THE PROBLEM: Your reply should contain the whole listing below, repeated exactly, and no images.

=== Begin Enclosure ===

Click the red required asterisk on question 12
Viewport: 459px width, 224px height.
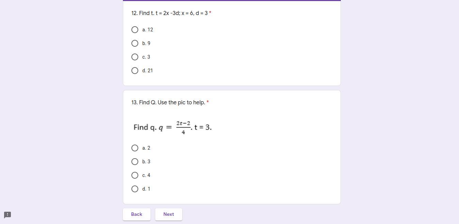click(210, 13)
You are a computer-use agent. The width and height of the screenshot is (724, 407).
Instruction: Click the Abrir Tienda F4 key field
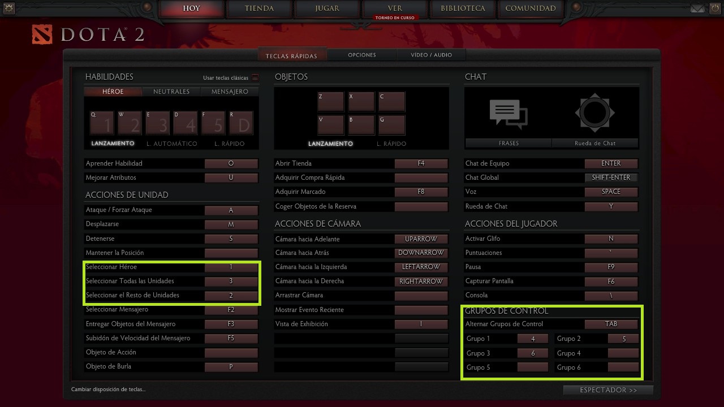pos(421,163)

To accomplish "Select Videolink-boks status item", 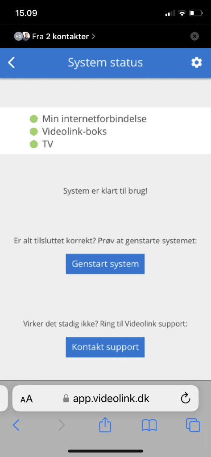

=== End Enclosure ===

EXPECTED ANSWER:
Click the red required asterisk on question 12
Viewport: 459px width, 224px height.
click(210, 13)
You are a computer-use agent. The width and height of the screenshot is (724, 407).
Instruction: Click the Abrir Tienda F4 key field
pos(421,163)

To accomplish "Select Videolink-boks status item", 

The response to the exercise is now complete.